Monday, September 26, 2011

Agreeing with The Archbishop

Good article in today's Western Mail by the Most Rev. Barry Morgan, Archbishop of Wales about organ donation. He's got it spot on. I am at one with the Archbishop on this.

Let me outline the current legal position, and why I object to changing it. At present, if any individual wants their organs to be made available to others in need after a pronouncement of death, he or she carries a donor card which makes this clear. I carry such a card, have done for decades, as does the Archbishop. The Welsh Government want to change the law so that it will be deemed by the state that all wish to donate organs unless they specify that they do not - that they have to 'opt-out' rather than have to 'opt-in'. In passing I must note that this issue was used in the run-up to the 'powers referendum' last March in what I thought was a deeply immoral way. And there is uncertainty (in my mind if no-one else's) about whether the Welsh Government has the power to do this. Nevertheless we are told to expect a 'white paper' before Xmas.

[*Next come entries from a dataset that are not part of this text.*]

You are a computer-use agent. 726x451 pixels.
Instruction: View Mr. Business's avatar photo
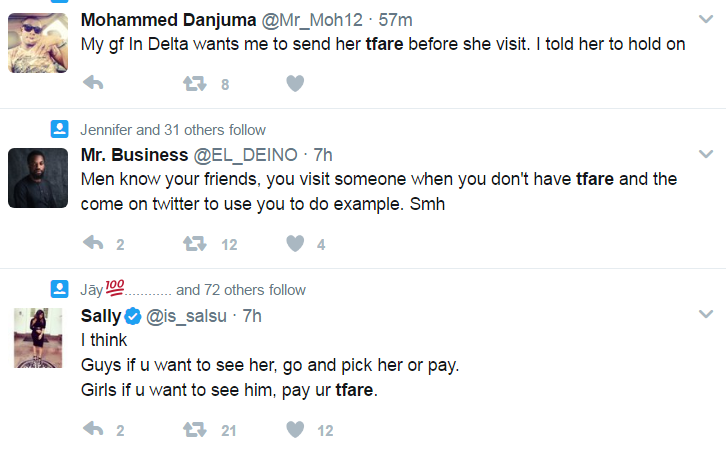click(x=38, y=177)
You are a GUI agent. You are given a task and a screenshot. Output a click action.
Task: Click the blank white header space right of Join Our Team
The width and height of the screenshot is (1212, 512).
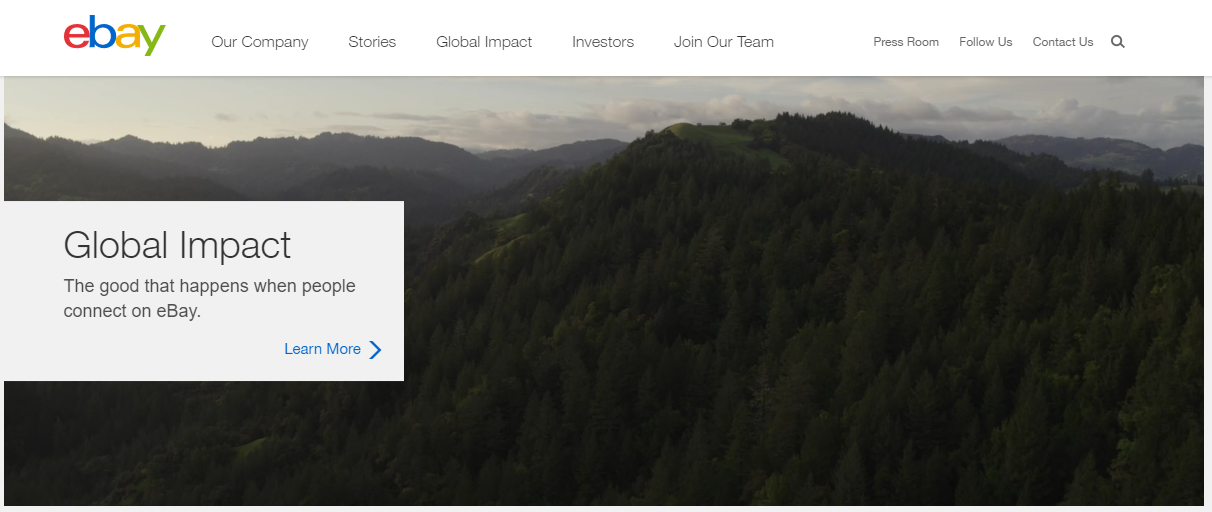point(822,42)

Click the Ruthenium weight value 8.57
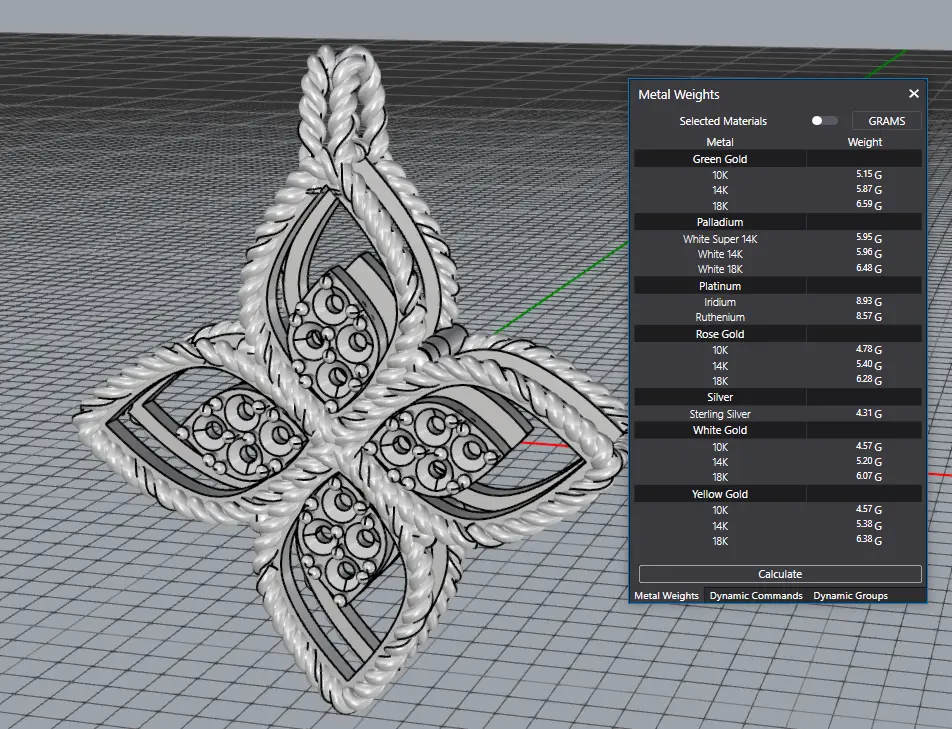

The reason I have long carried a card in my wallet at all times is that I believe it would be a Christian and noble gesture to allow my organs to be used if they would be of help. I often suggest to others that they might do the same. After careful consideration I have accepted that the state should in some circumstances force individuals to consider this issue by decaring whether they wish to donate or not - driving licence, census etc. But I do not accept that the state should be allowed to make assumptions about the will of individual citizens in respect of their own body parts.

The Archbishop makes the point that 'presumed consent' means in effect that our body parts belong to the state, unless we specify otherwise. Neither he nor I believe this is 'right' in any moral sense. Even worse it means that the state will be able to take body parts from people who did not wish it to do so - simply because they had not got around to registering their objection, as currently many do not register their approval (unless it is assumed that everyone would wish to donate). Further, at present the state has an interest in encouraging people to think about this matter. Under 'presumed consent' the state's interest will be for there to be no publicity and no knowledge of the system. And I simple do not accept that the undoubted good intentions of those proposing the change of law will last even a generation. Its wise always to 'follow the money' - follow the interest. And for me its also that I know its wrong - like euthanasia, assisted suicide, casual abortion etc. Its just wrong - and the convenience of the state will never make it right.


Alwyn ap Huw said...

You load sixteen tons, what do you get
Another day older and deeper in debt
Saint Peter don't you call me 'cause I can't go
I owe my body to Carwyn and Co!

Anonymous said...

I think presumed consent should be law across the UK. Too many people die waiting for a transplant for us to sit back and do nothing. Google Jessica Wales and read her story. She waited too long for a double lung transplant, in the end while she got new lungs she was too ill to survive.